Sergio Bustamante may be an unfamiliar name beyond Mexico, but visitors to Guadalajara or Puerto Vallarta will recognize his surreal, inventive brass sculptures. The visionary Mexican artist began his artistic career as a painter, but is now best known as a sculptor. His incredible artwork can be found on Puerto Vallarta’s pier and in the charming Guadalajara municipality of Tlaquepaque.
His early life
Born in the steamy city of Culiacan in the coastal state of Sinaloa, Sergio Bustamante was orphaned as a child. He was raised by his Chinese grandfather, José Chong, who changed his surname name to Sánchez to avoid deportation.
“My grandfather was the key figure in my life,” Bustamente told the Mexican newspaper Noroeste in 2008. “He took me to the Buelna market every day and bought me a paper, cardboard or tin toy, which he hid. Since the house was very big I spent the whole morning trying to find it and only then was it mine. I think that awakened a sense of fantasy, and above all, it made me addicted to searching.”
Bustamente moved to Guadalajara at the age of nine. He was already an avid painter, yet he went on to study architecture at the University of Guadalajara, until he grew frustrated with his studies and decide to focus on his real passion – fine art. Originally, he focused on painting and papier-mâché figurines. He presented his first exhibition at the age of 17.
In 1972, Bustamente moved to Amsterdam, where he developed further as an artist. He returned to Guadalajara two years later, and in 1975 he set up a workshop with other well-known artists in the Tlaquepaque district, which remains his base to this day.
Bustamente’s most famous works are his bronze sculptures, which often feature his trademark triangular-faced humanoids. En Busca de la Razón (“In Search of Reason”), is undoubtedly his most recognizable Puerto Vallarta installation. The sculpture depicts two children climbing a tall ladder while their frantic mother begs them to come down. The piece was inaugurated in 1999 and is located on Puerto Vallarta’s famous malecón, or pier. Standing at almost 30 feet (9 meters) high, the sculpture invites audience interaction, and countless tourists have climbed the ladder to have their photos taken alongside it.
As with most of Bustamente’s works, the sculpture’s meaning is ambiguous and allusive. It seems as if the children are risking it all to reach an impossible destination, one beyond the normal limits of humanity. “The theme is liberty,” the artist himself has commented.

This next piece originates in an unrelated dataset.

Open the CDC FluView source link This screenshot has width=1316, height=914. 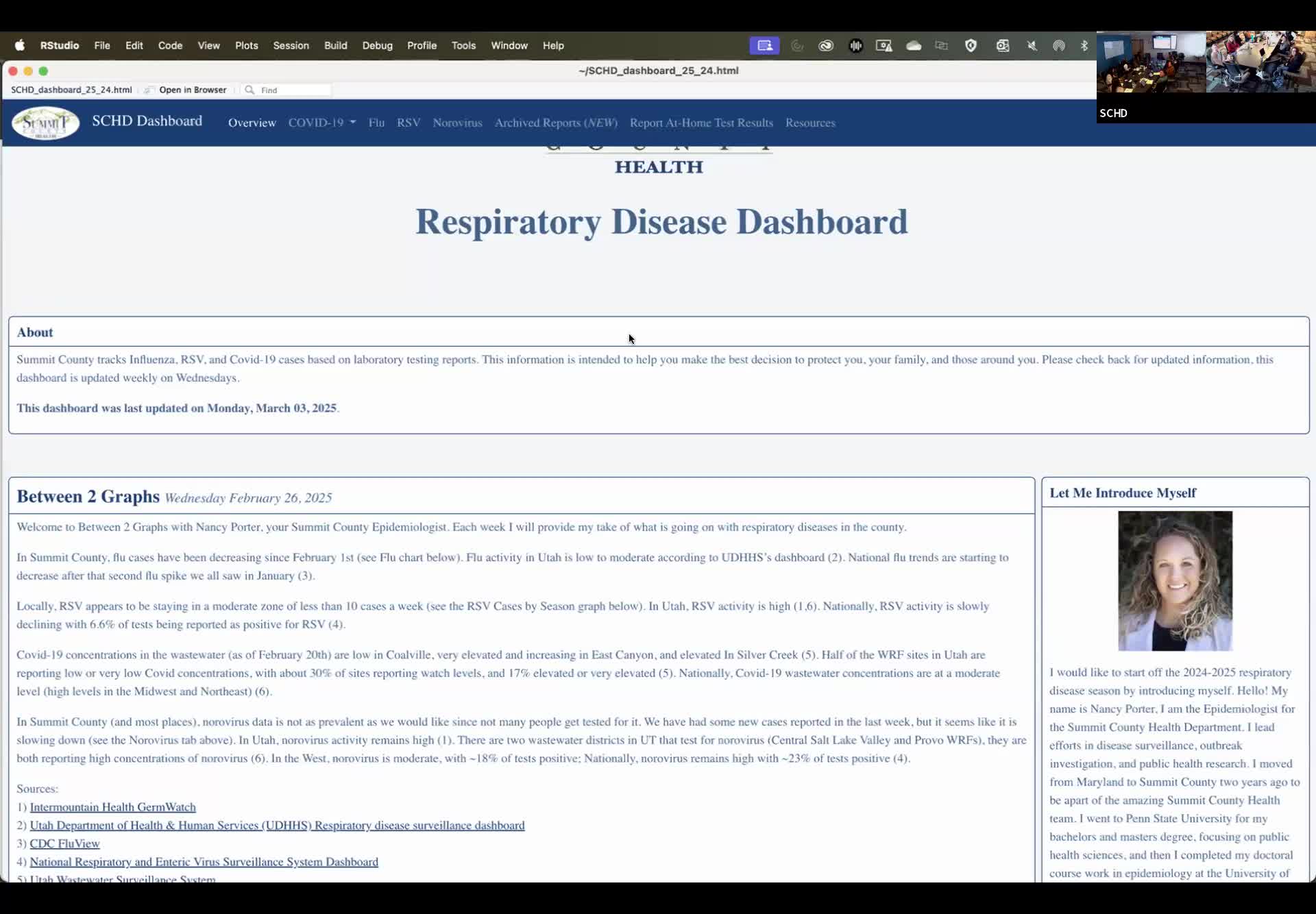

Bustamente’s gallery in Tlaquepaque is a must-see for visitors to the area and showcases extraordinary sculptures in wood and bronze, most of which are available for purchase.

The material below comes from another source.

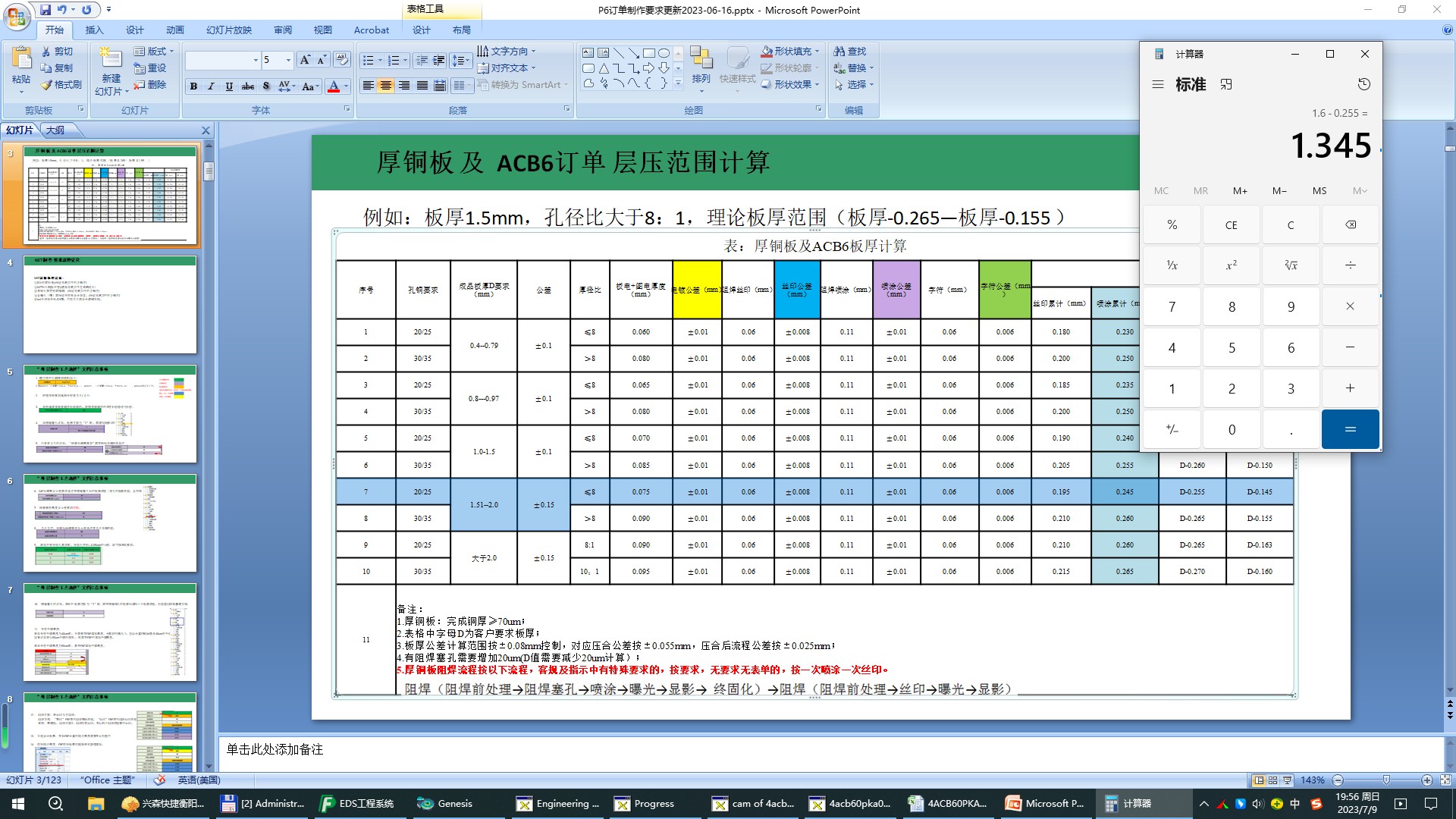Click the clear formatting eraser icon
The image size is (1456, 819).
[x=341, y=60]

Since 1992, Bustamente has also offered an extensive line of stunning jewelry in bronze, gold, and silver, many of which contain precious stones. Each piece is limited-edition and handcrafted, with a certificate of authenticity signed by the artist. Bustamente’s talents have given rise to a surge in demand for his sculptures and jewelry around the globe, with buyers from the United States, Japan and Russia descending on his Tlaquepaque gallery.